Ballistic stretching involves bouncing movements done in order to increase joint range of motion, but also to increase tendon elasticity. Tendons join muscle to bone and tendon stiffness can increase the likelihood of injury. Ballistic stretching, unlike static stretching, has been shown to increase tendon elasticity making tendon rupture less likely. This type of stretching also increases the flexibility of muscles at a greater rate that static stretching.

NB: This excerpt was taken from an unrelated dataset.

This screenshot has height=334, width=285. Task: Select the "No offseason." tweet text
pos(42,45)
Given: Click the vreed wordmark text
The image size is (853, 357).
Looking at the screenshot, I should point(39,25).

However, ballistic stretching is not linked with improved performance other than those improvements that come with increases in range of motion. This type of stretching may help to reduce tendon rupture, and therefore, look after the athlete’s wellbeing, but it has not been shown to improve performance. It is often done in sports requiring eccentric contractions followed by concentric contractions as ballistic stretching best replicates this movement. Such sports include: basketball, high-jump, long-jump, sprinting, volleyball etc.

Furthermore, this type of stretching can be dangerous so supervision is recommended. Ballistic stretching seeks to move stretch the joint beyond its normal range of motion. It seeks to move beyond the stretch reflex (which protects muscles from tearing when stretched) for a further stretch of the muscle. However, this can result in muscle tears, whether small or large, muscle tears will decrease performance, and may put the athlete out of competition due to injury. For it to be performed safely jerky movements should be avoided.

Generally ballistic stretching is not recommended for the everyday person looking to get fit or healthy. Although it has better results at increasing flexibility, it can be dangerous if not performed properly and is usually reserved for elite athletes.